= Records for the exercise =
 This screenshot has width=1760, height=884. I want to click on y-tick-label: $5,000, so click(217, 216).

---

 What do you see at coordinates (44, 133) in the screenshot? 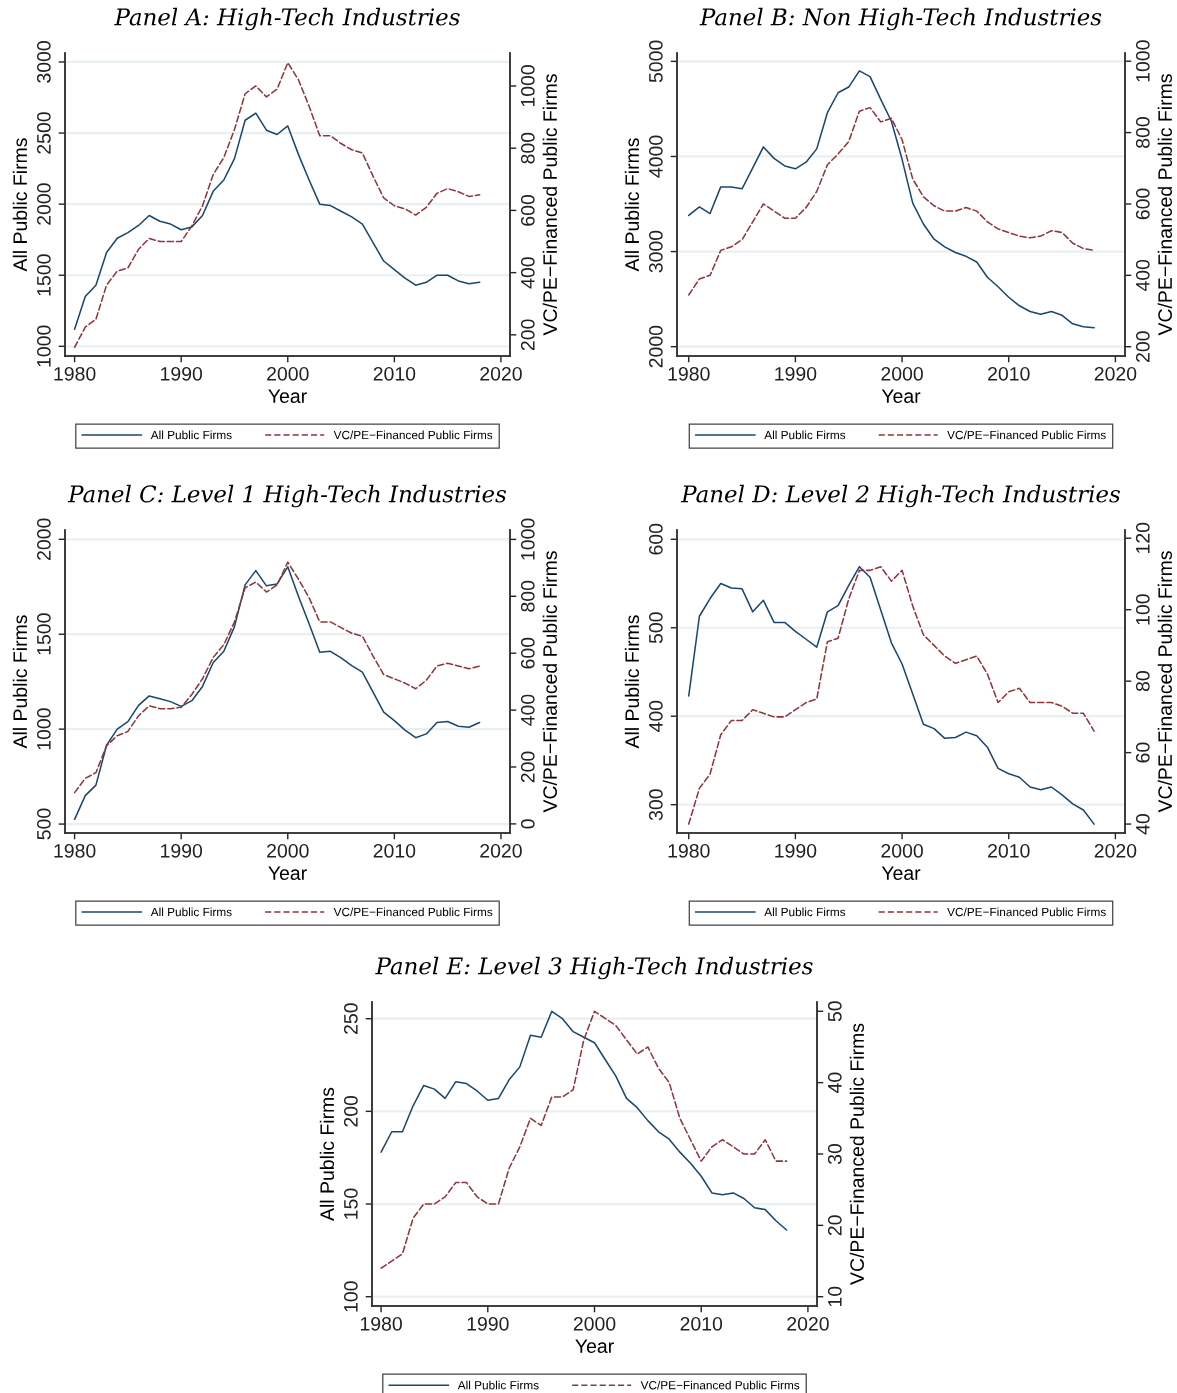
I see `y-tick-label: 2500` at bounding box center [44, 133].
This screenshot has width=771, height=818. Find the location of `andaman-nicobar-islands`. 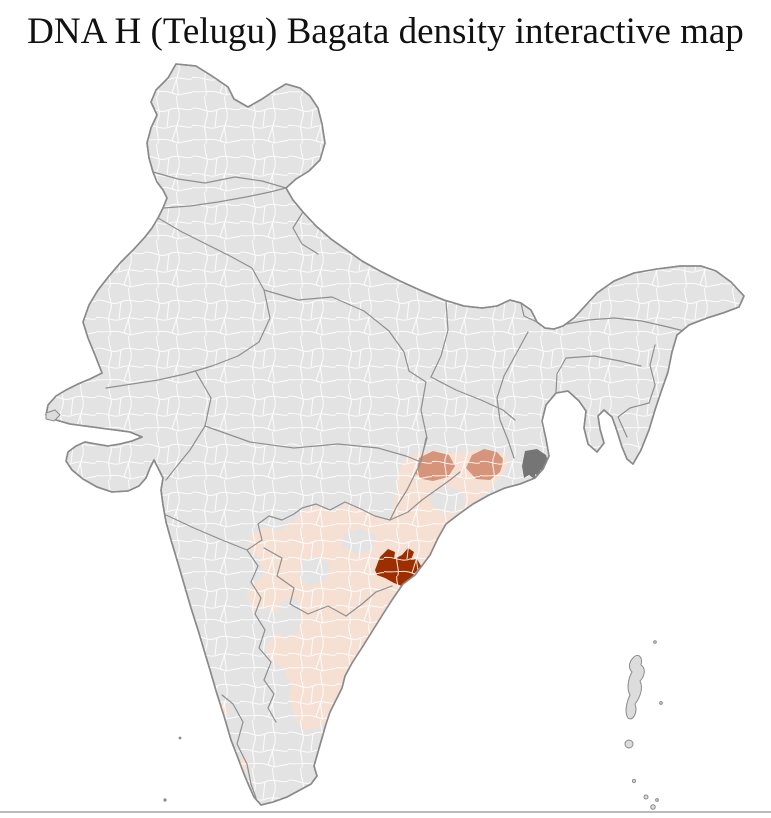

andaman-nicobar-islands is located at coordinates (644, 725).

= Your objective =
Can you copy the part of the data above that opens with the line containing "This screenshot has width=771, height=818." and closes with the line containing "andaman-nicobar-islands is located", word for word and without the pictures?

= Solved exercise =
This screenshot has width=771, height=818. Find the location of `andaman-nicobar-islands`. 

andaman-nicobar-islands is located at coordinates (644, 725).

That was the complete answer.